Em suas primeiras semanas no Brasil, foi um profissional discreto mais atento. Assinou por seis exibições em seis meses no programa Som Livre Exportação. Músicas novas? Compôs uma valsa alegre no México, ainda sem nome e letra (“Pode servir de ligação entre um número e outro do show. Já pensou? Todo mundo cantando, fazendo coro”). Além disso, visitou amigos, passeou pela cidade e procurou replantar suas raízes, preocupado em oferecer bons frutos ao público que espera sempre por novidades com pouca paciência.
João, você…
Você vai ligar o gravador? Olha, não ligue, não. Vou lhe explicar por quê. Eu preferia que ao invés de entrevista você fizesse uma reportagem. Sabe por quê? Ih, rapaz. Sabe que muitas entrevistas que eu dei, me arrependi do que tinha falado? Eu mudo muito de idéia. As coisas mudam muito, a música, os lugares… Então eu preferia que você fizesse uma reportagem, quer dizer, escrevesse o que achou de mim, da nossa conversa. Aí, a coisa fica mais certa, mais exata: eu estou sendo observado assim, num determinado lugar. E eu acho que o público fica mais informado.

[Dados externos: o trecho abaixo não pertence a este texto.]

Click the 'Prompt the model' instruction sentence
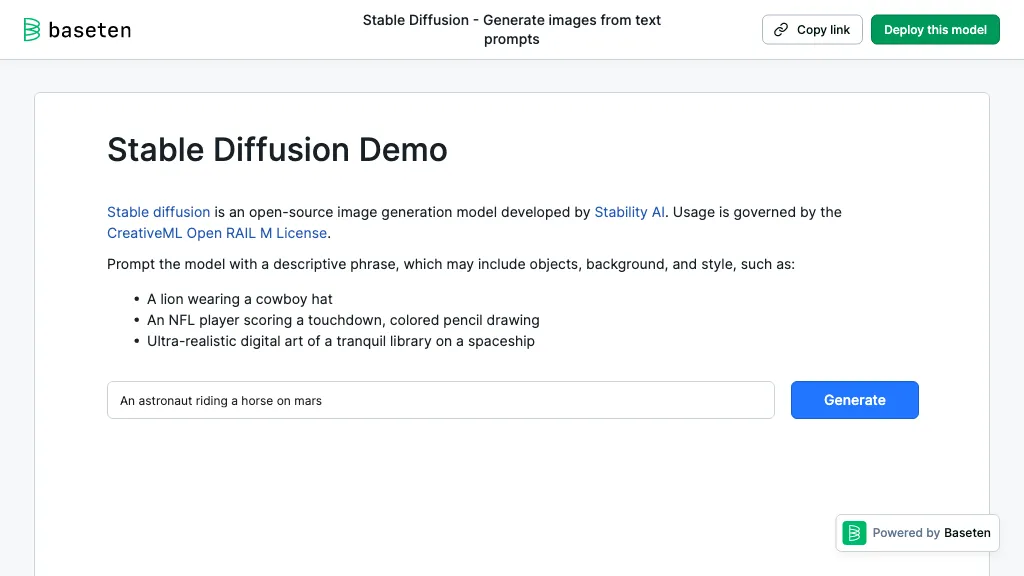The height and width of the screenshot is (576, 1024). coord(450,264)
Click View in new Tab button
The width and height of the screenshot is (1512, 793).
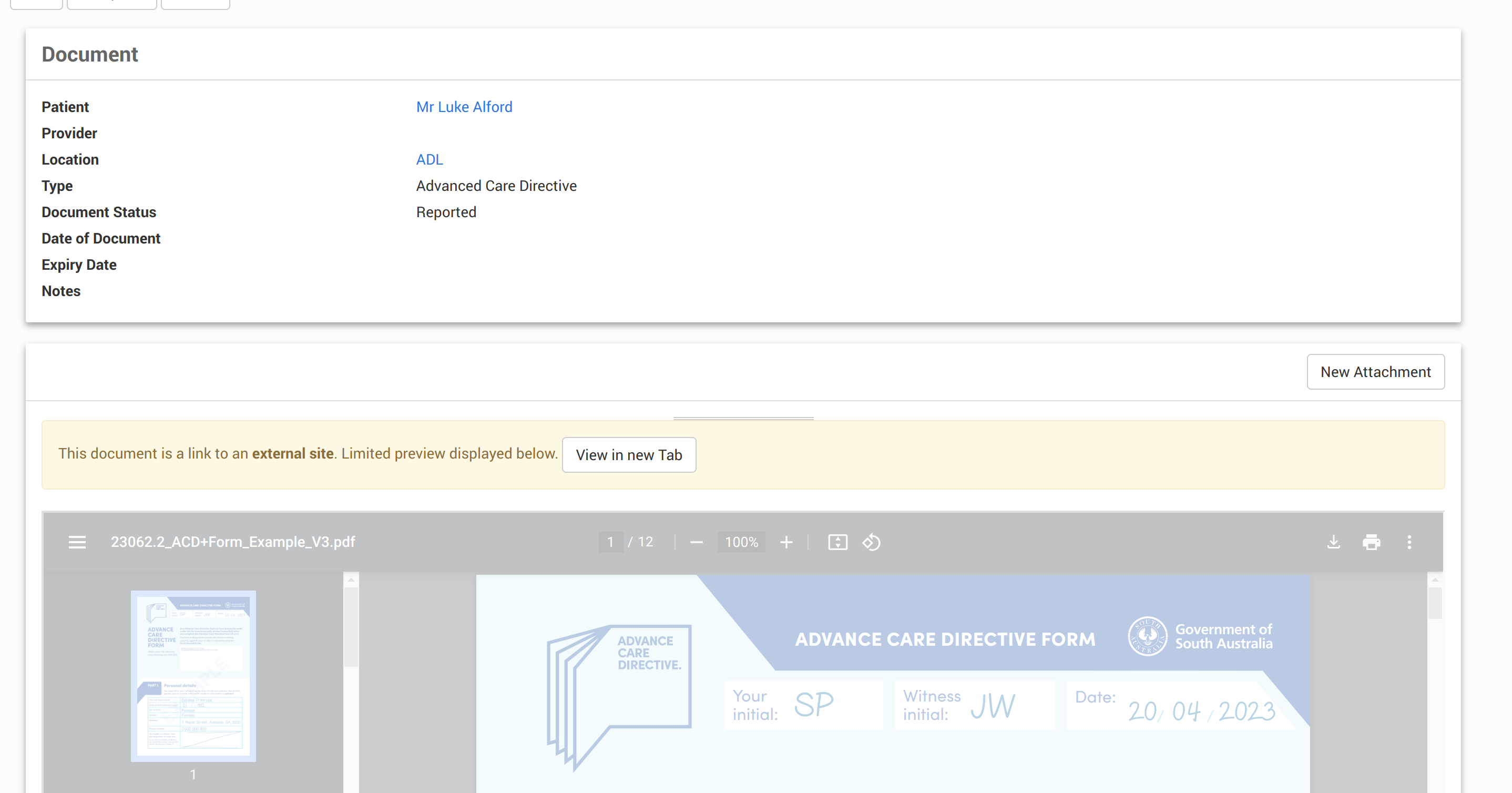click(x=628, y=455)
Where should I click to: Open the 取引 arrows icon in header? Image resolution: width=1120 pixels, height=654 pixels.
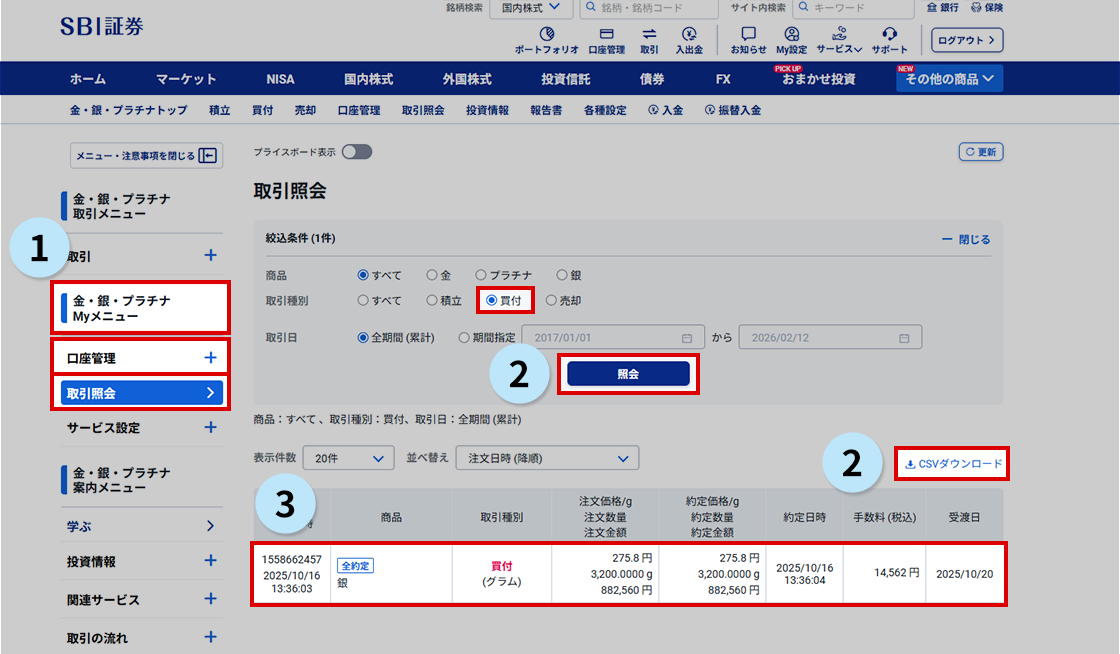click(649, 35)
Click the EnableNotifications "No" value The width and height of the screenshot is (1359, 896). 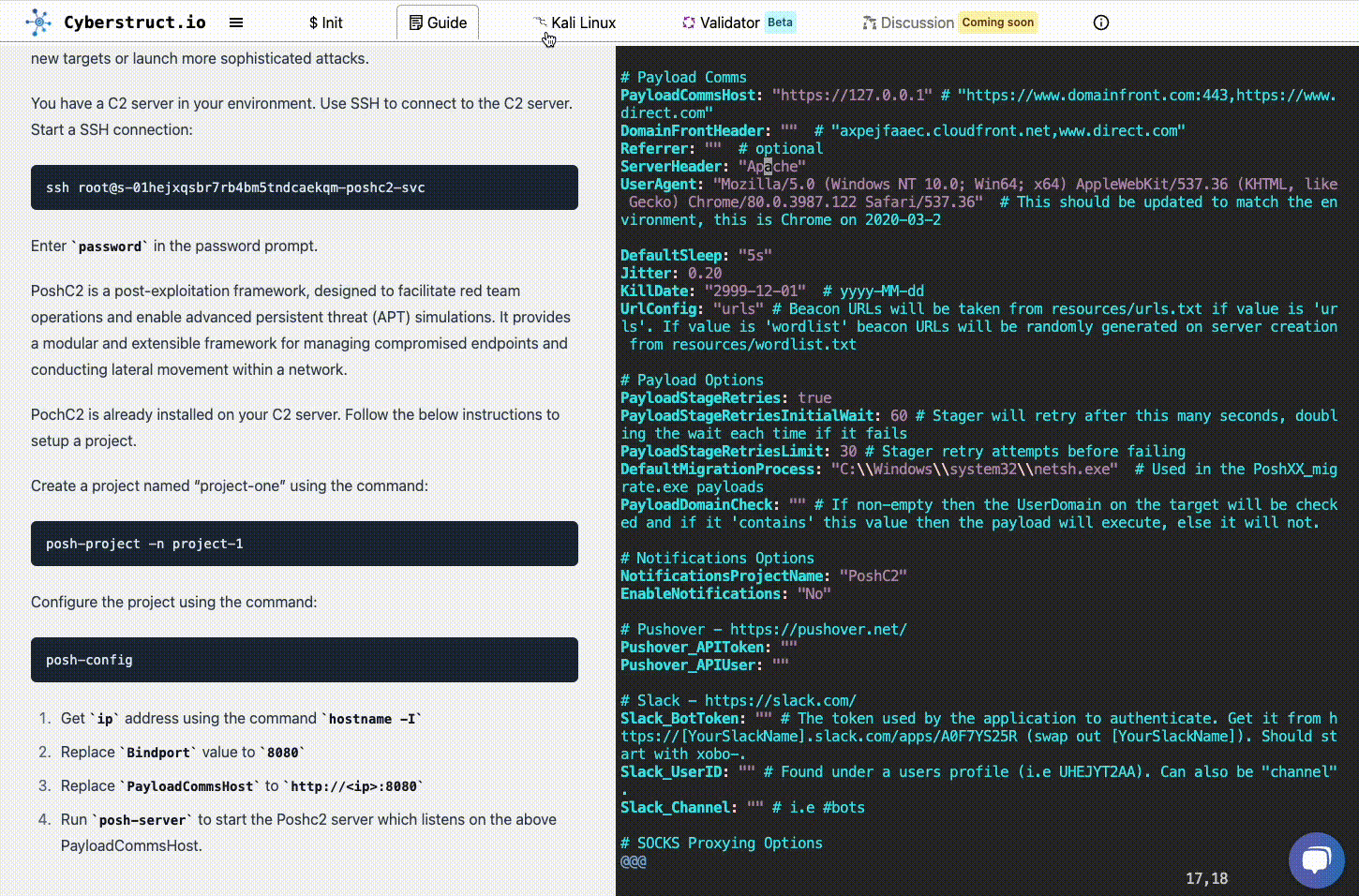814,594
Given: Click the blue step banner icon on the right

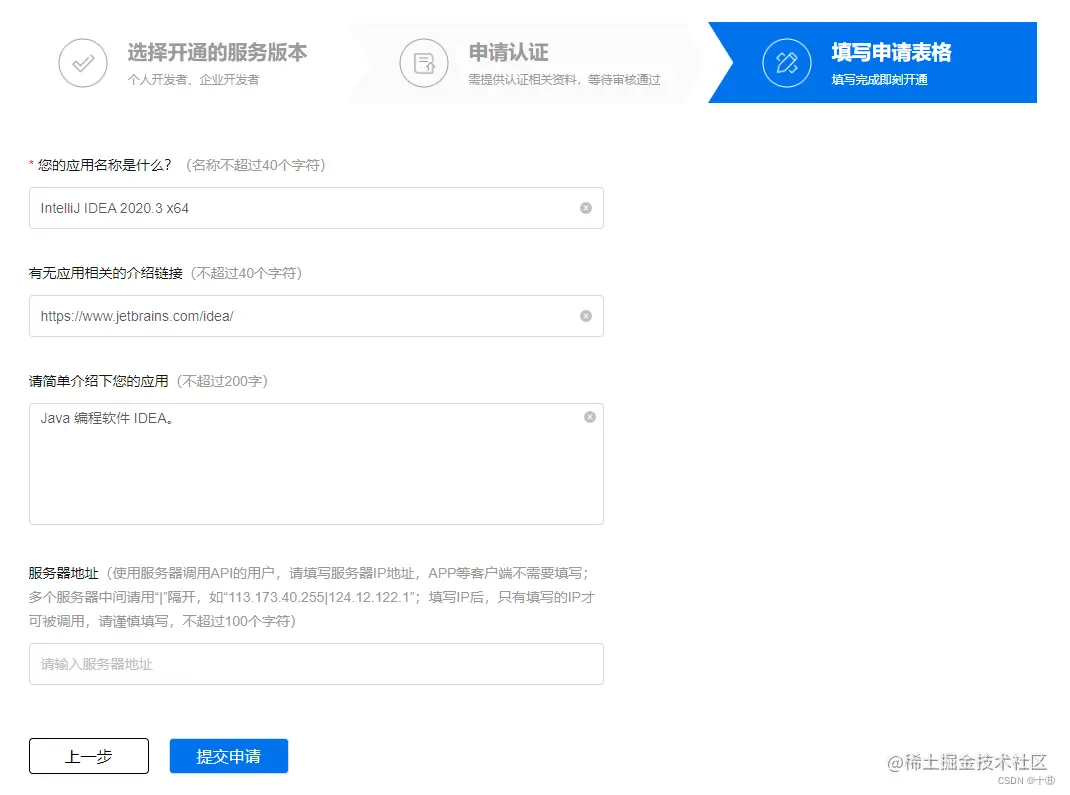Looking at the screenshot, I should click(786, 62).
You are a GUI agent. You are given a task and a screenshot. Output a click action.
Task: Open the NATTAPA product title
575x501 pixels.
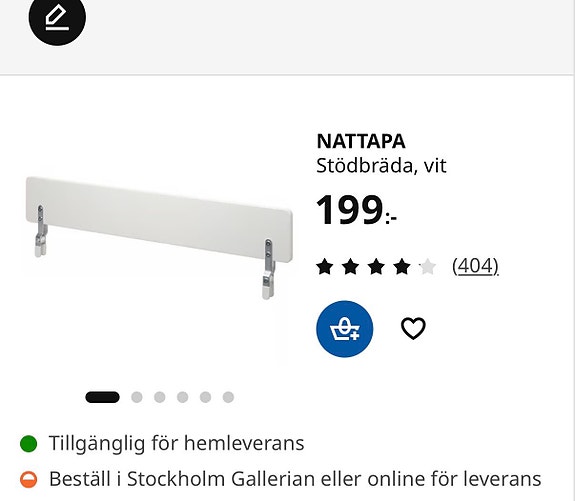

Depois dessas frases, João Gilberto fica um pouco em silêncio, como que examinando no ar o que tinha dito. Sua preocupação com a valorização das palavras combina com seu comportamento musical enxuto, quase ascético. Parece sempre envolvido numa obstinada e paciente procura da perfeição e da simplicidade. Um de seus mais fiéis retratistas musicais, o crítico John Wilson, do New York Times, captou com rara felicidade esse clima que rodeia João e sua arte: num artigo elogioso, sobre uma apresentação do cantor em Nova Iorque, usou as palavras do próprio João Gilberto: “Talvez eu queria voltar aos tempos da minha infância. Depois dessa época, aprendi muitas coisas que aparecem em minha música. Hoje, vou me refinando, purificando minha música até que consiga atingir a verdade mais simples. Como quando eu era criança”. Este delicado trabalho, quando apresentado, também exige uma determinada participação do espectador. João Gilberto precisa de silêncio e não raro recusa-se a tocar em boates, porque sabe que este público geralmente não dá tanta importância à música.
– Quando eu canto, penso num espaço claro e aberto onde vou colocar meus sons. É como se eu estivesse escrevendo num pedaço de papel em branco: se existem outros sons à minha volta, essas vibrações interferem e prejudicam o desenho limpo da música.
João faz um gesto e silencia por instantes. Espera que o ruído longínquo de um automóvel desapareça. Cuidadosamente, pega o violão, toca em algumas cordas: o som isolado vibra por todo o apartamento. Ele sorri, vitorioso.
Esta depuração, este aperfeiçoamento de som está presente em seu último elepê, gravado no México?
Isso é uma coisa que eu ainda não sei dizer. O elepê do México foi mais um disco de amizade, um disco que fiz com muito carinho. Ele fala das coisas e das pessoas do México. Foi feito por um produtor meu amigo, e o arranjador foi Oscar Castro Neves, com que eu gostaria de gravar outra vez. Ele foi sobretudo uma necessidade que tive de provar a mim mesmo, depois dos problemas que tive com a voz e com a mão, de que podia voltar a gravar. Mas fazer um disco mesmo, com continuidade, dentro daqueles que fiz no início da minha carreira, isso só no Brasil. Só tendo recebido todas aquelas informações daqui, da rua, do carnaval, sentindo o pessoa, sofrendo as influências perto das minhas raízes.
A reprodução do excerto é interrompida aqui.